Nakhee Sung, Climbing the ladder, © Gallery 2

The paintings of Nakhee Sung (b. 1971) are renowned for their exploration of an infinitely proliferating world of abstract forms. In each work, masses of color that transform into dots, lines, and planes emerge, dividing and occupying the canvas. Each elemental unit seems governed by an internal genetic protocol.

Her paintings can be appreciated much like pop music. To use an analogy: the first encounter calls for attention to the overall impression rather than analytical thought; the second follows the melody of the vocals; the third focuses on the guitar track; the fourth isolates the keyboard; the fifth attends to the bass line; and the sixth to percussion. Finally, one begins to discern when and how each channel attaches and detaches from the structure, and an understanding of the overall formal composition of the sound gradually takes shape.

The new works unveiled in her 7th solo exhibition 《Translation》 bear a peculiar quality.
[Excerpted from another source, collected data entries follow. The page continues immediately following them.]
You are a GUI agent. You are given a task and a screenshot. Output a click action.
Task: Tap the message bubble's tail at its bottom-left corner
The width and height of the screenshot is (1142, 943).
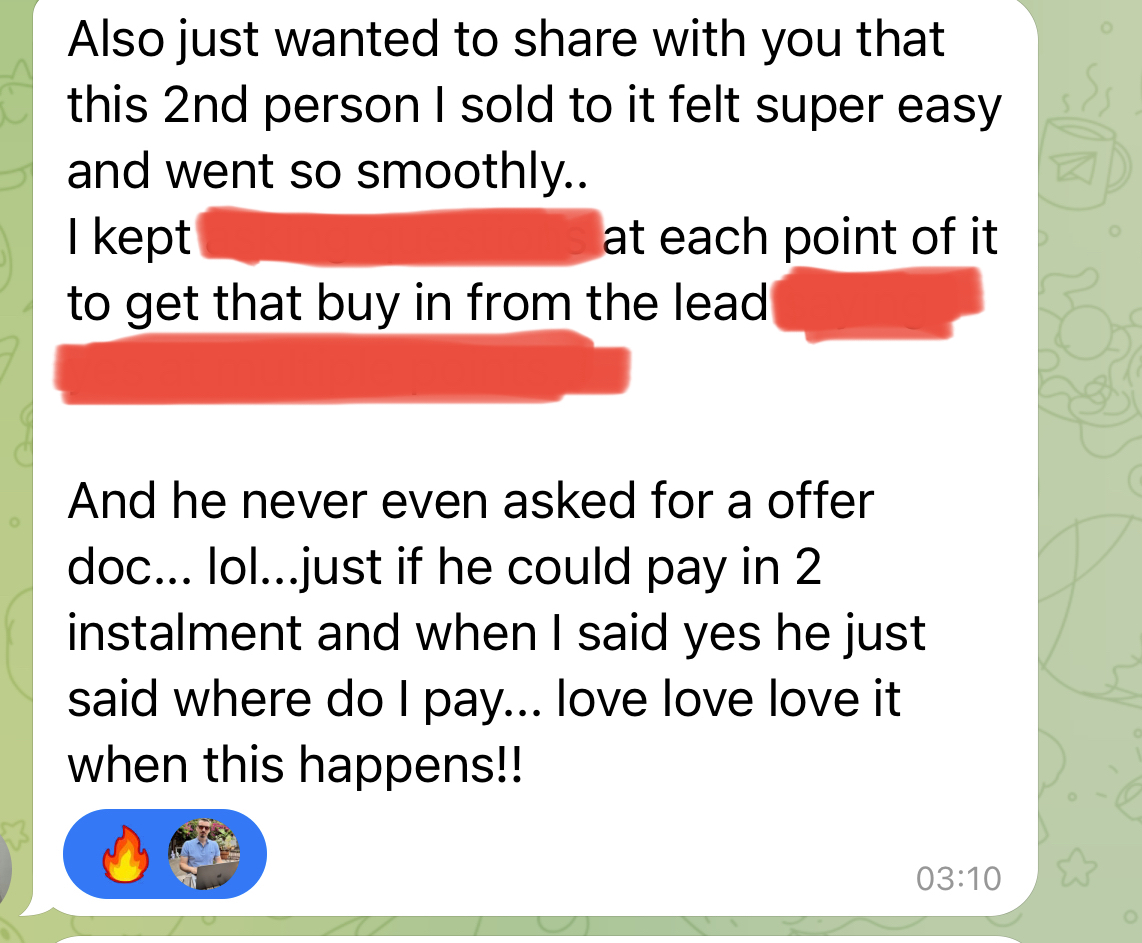pos(31,907)
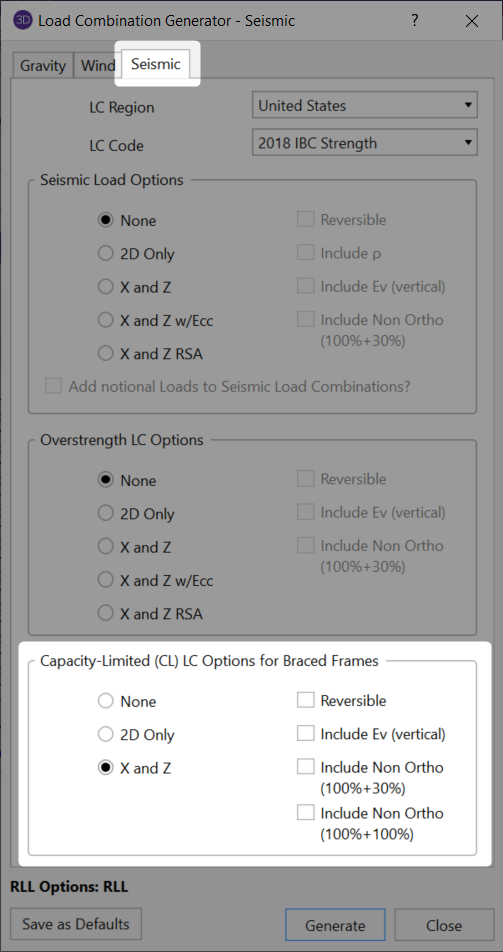Close the Load Combination Generator dialog
This screenshot has height=952, width=503.
[472, 21]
Titled Entrance, Leap, Settlement, Condensation, Outflow, Whirl, Resonance, Reverberation, and Tone, they serve as diagrams illustrating the contrapuntal foundation of Sung’s abstract painting practice—a microcosm of her painterly world that now explains itself through painting once again.

The artist sought to create “viewer-centered paintings.” Hence the title 《Translation》: to make her works more easily legible and interpretable, she presented them frontally, facing the viewer. “In the end, the paintings became remarkably flat,” she says.

This new phase of painting, begun in 2002, seems now to reach the close of its first act. The color-shapes—resembling primitive organisms—once born on paper, expanded restlessly across gallery walls and canvases alike. Now, they have evolved to the stage of self-reflection and self-explanation.

One key viewing point is gravity—both literal and pictorial. There is the real force of gravity, and then there is the gravitational (or magnetic) pull that operates virtually within the picture plane. Beyond the traces of paint that flow downward under real gravity, we can speculate about the multiple gravitational forces that acted on the work during its making. Through this, one experiences the painting as if it were rotating, lying flat on the ground, and then rising again on the wall to face “me”—a mysterious and intimate encounter between viewer and work.